### Stored items
═══
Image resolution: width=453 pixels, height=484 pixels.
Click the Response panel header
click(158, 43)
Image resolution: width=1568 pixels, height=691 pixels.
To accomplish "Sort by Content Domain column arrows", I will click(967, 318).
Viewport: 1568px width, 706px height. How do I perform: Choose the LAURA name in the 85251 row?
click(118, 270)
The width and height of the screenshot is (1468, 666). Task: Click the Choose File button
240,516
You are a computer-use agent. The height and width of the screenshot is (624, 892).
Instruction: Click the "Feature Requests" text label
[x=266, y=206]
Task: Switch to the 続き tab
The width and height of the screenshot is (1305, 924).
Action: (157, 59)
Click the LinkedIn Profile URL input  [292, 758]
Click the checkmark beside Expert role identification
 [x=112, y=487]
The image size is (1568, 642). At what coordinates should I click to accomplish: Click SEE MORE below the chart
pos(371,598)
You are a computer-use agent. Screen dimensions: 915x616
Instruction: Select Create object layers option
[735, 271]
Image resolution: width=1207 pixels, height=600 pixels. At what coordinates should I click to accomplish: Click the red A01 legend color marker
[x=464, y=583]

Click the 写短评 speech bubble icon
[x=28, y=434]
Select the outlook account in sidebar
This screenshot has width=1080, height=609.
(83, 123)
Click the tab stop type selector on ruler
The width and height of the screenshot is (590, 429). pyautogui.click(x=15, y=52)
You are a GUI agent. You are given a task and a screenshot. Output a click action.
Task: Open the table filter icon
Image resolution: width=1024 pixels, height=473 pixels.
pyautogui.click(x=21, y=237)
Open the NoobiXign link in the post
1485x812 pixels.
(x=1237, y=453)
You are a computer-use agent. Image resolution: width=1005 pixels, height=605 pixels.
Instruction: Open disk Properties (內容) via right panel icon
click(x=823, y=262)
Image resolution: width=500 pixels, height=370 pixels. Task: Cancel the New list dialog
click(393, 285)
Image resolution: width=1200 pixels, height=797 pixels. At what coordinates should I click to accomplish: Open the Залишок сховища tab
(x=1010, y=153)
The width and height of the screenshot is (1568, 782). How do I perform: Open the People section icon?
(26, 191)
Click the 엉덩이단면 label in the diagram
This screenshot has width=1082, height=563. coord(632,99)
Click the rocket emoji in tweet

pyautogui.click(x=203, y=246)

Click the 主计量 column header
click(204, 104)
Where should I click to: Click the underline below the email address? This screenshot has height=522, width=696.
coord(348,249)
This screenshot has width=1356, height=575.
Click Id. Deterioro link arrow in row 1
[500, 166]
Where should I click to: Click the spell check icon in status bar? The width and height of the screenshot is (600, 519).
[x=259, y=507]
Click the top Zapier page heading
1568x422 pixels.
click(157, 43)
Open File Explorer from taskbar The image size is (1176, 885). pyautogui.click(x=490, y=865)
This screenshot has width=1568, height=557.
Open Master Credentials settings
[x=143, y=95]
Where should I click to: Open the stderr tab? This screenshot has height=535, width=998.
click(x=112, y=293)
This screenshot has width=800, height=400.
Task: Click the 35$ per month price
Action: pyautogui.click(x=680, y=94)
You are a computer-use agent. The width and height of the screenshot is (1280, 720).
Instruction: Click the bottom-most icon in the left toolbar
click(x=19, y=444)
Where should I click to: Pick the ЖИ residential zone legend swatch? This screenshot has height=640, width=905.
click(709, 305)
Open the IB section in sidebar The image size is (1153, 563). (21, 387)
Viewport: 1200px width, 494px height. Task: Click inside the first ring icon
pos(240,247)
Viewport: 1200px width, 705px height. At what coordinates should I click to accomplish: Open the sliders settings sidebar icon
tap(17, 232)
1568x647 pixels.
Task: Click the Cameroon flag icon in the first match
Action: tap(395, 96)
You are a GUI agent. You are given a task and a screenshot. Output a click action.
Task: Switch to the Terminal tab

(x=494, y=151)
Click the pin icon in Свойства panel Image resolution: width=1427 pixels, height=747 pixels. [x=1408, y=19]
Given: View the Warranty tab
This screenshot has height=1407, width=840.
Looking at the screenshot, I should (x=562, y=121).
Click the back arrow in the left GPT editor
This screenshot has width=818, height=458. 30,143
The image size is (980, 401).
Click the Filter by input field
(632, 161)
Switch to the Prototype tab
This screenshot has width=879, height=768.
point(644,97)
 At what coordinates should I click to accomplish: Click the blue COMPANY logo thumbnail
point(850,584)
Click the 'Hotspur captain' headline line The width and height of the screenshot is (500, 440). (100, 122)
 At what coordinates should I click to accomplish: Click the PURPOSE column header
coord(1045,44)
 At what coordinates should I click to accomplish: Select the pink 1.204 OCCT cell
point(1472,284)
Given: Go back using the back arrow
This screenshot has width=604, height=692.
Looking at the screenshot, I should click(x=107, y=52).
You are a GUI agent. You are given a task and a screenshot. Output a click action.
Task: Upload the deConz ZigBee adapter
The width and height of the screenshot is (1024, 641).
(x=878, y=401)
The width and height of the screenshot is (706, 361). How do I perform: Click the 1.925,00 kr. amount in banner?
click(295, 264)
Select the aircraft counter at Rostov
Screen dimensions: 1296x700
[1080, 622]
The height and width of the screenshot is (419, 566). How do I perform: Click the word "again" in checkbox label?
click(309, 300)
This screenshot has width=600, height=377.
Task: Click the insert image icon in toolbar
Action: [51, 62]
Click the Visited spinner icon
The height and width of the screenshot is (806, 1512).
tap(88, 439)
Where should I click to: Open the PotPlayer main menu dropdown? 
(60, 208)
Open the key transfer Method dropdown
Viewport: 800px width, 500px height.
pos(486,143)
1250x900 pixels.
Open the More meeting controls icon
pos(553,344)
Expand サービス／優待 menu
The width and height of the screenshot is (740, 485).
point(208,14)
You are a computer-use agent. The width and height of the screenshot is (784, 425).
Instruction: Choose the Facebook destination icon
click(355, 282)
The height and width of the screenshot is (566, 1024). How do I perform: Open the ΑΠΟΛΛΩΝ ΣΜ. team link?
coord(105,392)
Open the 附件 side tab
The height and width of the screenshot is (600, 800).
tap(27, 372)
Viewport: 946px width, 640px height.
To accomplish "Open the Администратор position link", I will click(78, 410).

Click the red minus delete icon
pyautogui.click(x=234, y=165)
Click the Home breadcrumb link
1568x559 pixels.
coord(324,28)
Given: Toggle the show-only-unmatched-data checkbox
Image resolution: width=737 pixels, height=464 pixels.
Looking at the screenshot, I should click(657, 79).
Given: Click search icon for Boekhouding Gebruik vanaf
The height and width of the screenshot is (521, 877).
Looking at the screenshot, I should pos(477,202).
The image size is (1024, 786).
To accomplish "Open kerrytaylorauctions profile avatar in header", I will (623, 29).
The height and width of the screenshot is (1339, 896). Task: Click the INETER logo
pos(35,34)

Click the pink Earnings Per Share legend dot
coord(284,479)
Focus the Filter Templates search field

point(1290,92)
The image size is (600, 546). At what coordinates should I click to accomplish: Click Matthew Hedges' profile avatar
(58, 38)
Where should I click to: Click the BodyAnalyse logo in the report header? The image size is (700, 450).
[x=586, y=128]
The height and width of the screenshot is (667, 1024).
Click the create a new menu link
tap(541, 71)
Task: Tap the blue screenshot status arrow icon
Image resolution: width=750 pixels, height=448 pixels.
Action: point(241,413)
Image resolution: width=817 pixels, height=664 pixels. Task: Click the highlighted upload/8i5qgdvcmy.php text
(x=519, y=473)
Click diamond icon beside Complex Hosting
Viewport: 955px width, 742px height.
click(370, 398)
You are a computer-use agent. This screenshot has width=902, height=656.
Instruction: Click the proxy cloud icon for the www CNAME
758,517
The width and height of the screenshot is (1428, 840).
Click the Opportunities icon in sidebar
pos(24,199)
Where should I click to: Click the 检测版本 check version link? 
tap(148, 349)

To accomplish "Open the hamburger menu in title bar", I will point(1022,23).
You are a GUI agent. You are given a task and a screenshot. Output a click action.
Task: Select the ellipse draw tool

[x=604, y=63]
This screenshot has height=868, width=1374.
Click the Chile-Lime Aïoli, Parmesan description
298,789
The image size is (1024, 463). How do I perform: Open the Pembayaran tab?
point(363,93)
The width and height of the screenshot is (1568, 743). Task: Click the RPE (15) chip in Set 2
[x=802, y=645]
═══
### About this exercise
Review the preceding data and report every line that includes the string "agent".

### Your response
You are a computer-use agent. The height and width of the screenshot is (624, 892).
You are a computer-use agent. Screen dimensions: 915x616
You are a GUI agent. You are given a task and a screenshot. Output a click action.
You are a computer-use agent. Image resolution: width=1005 pixels, height=605 pixels.
You are a computer-use agent. The width and height of the screenshot is (1280, 720).
You are a GUI agent. You are given a task and a screenshot. Output a click action.
You are a GUI agent. You are given a task and a screenshot. Output a click action.
You are a computer-use agent. The width and height of the screenshot is (784, 425).
You are a computer-use agent. This screenshot has width=902, height=656.
You are a GUI agent. You are given a task and a screenshot. Output a click action.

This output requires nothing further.